EXERCISE: Down to the last line, repeat the entries exactly.

+ + + + + + +

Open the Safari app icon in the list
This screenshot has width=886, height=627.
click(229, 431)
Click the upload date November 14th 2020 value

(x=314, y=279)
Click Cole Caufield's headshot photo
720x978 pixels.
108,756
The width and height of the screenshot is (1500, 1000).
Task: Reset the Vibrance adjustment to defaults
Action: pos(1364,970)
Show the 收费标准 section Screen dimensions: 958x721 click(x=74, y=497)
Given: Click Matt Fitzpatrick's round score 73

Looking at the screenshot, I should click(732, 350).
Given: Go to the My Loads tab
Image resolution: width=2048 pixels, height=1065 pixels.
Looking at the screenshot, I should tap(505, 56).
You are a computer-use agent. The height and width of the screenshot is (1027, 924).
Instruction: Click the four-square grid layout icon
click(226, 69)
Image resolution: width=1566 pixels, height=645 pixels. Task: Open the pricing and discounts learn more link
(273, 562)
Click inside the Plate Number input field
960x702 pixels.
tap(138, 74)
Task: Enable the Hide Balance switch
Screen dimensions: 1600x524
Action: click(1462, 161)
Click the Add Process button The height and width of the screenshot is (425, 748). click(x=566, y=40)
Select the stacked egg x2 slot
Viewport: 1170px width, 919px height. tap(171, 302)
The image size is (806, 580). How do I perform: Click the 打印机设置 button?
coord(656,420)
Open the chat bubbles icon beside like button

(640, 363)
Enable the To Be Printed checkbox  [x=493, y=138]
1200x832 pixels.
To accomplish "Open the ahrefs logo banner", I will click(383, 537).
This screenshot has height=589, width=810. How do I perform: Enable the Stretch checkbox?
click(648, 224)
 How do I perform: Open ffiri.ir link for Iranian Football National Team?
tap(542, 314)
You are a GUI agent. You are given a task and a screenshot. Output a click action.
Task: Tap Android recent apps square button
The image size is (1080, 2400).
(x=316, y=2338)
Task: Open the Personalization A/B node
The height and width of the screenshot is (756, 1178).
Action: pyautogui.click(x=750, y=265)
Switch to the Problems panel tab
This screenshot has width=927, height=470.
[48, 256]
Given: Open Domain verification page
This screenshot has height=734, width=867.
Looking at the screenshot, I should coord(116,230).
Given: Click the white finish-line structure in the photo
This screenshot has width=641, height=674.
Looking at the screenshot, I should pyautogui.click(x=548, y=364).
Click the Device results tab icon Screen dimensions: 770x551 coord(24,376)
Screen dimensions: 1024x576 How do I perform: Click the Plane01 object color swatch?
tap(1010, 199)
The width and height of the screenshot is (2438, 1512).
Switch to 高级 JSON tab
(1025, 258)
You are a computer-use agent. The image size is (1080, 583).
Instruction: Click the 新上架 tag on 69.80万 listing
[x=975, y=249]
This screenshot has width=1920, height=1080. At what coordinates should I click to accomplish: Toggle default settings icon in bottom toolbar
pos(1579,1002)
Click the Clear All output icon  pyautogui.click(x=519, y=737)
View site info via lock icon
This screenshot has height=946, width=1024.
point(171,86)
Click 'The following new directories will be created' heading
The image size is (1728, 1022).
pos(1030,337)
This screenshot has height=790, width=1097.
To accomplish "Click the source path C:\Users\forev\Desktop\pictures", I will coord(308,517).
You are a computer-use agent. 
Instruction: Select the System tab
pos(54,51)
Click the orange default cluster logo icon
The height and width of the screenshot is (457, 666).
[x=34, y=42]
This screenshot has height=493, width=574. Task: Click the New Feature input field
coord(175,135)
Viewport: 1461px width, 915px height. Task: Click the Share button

+ + + + + + +

OUTPUT:
Open the Safari app icon in the list
This screenshot has width=886, height=627.
click(229, 431)
Click the upload date November 14th 2020 value

(x=314, y=279)
Click Cole Caufield's headshot photo
720x978 pixels.
108,756
The width and height of the screenshot is (1500, 1000).
Task: Reset the Vibrance adjustment to defaults
Action: pos(1364,970)
Show the 收费标准 section Screen dimensions: 958x721 click(x=74, y=497)
Given: Click Matt Fitzpatrick's round score 73

Looking at the screenshot, I should click(732, 350).
Given: Go to the My Loads tab
Image resolution: width=2048 pixels, height=1065 pixels.
Looking at the screenshot, I should tap(505, 56).
You are a computer-use agent. The height and width of the screenshot is (1027, 924).
Instruction: Click the four-square grid layout icon
click(226, 69)
Image resolution: width=1566 pixels, height=645 pixels. Task: Open the pricing and discounts learn more link
(273, 562)
Click inside the Plate Number input field
960x702 pixels.
tap(138, 74)
Task: Enable the Hide Balance switch
Screen dimensions: 1600x524
Action: click(1462, 161)
Click the Add Process button The height and width of the screenshot is (425, 748). click(x=566, y=40)
Select the stacked egg x2 slot
Viewport: 1170px width, 919px height. tap(171, 302)
The image size is (806, 580). How do I perform: Click the 打印机设置 button?
coord(656,420)
Open the chat bubbles icon beside like button

(640, 363)
Enable the To Be Printed checkbox  [x=493, y=138]
1200x832 pixels.
To accomplish "Open the ahrefs logo banner", I will click(383, 537).
This screenshot has height=589, width=810. How do I perform: Enable the Stretch checkbox?
click(648, 224)
 How do I perform: Open ffiri.ir link for Iranian Football National Team?
tap(542, 314)
You are a GUI agent. You are given a task and a screenshot. Output a click action.
Task: Tap Android recent apps square button
The image size is (1080, 2400).
(x=316, y=2338)
Task: Open the Personalization A/B node
The height and width of the screenshot is (756, 1178).
Action: pyautogui.click(x=750, y=265)
Switch to the Problems panel tab
This screenshot has width=927, height=470.
[48, 256]
Given: Open Domain verification page
This screenshot has height=734, width=867.
Looking at the screenshot, I should coord(116,230).
Given: Click the white finish-line structure in the photo
This screenshot has width=641, height=674.
Looking at the screenshot, I should pyautogui.click(x=548, y=364).
Click the Device results tab icon Screen dimensions: 770x551 coord(24,376)
Screen dimensions: 1024x576 How do I perform: Click the Plane01 object color swatch?
tap(1010, 199)
The width and height of the screenshot is (2438, 1512).
Switch to 高级 JSON tab
(1025, 258)
You are a computer-use agent. The image size is (1080, 583).
Instruction: Click the 新上架 tag on 69.80万 listing
[x=975, y=249]
This screenshot has width=1920, height=1080. At what coordinates should I click to accomplish: Toggle default settings icon in bottom toolbar
pos(1579,1002)
Click the Clear All output icon  pyautogui.click(x=519, y=737)
View site info via lock icon
This screenshot has height=946, width=1024.
point(171,86)
Click 'The following new directories will be created' heading
The image size is (1728, 1022).
pos(1030,337)
This screenshot has height=790, width=1097.
To accomplish "Click the source path C:\Users\forev\Desktop\pictures", I will coord(308,517).
You are a computer-use agent. 
Instruction: Select the System tab
pos(54,51)
Click the orange default cluster logo icon
The height and width of the screenshot is (457, 666).
[x=34, y=42]
This screenshot has height=493, width=574. Task: Click the New Feature input field
coord(175,135)
Viewport: 1461px width, 915px height. Task: Click the Share button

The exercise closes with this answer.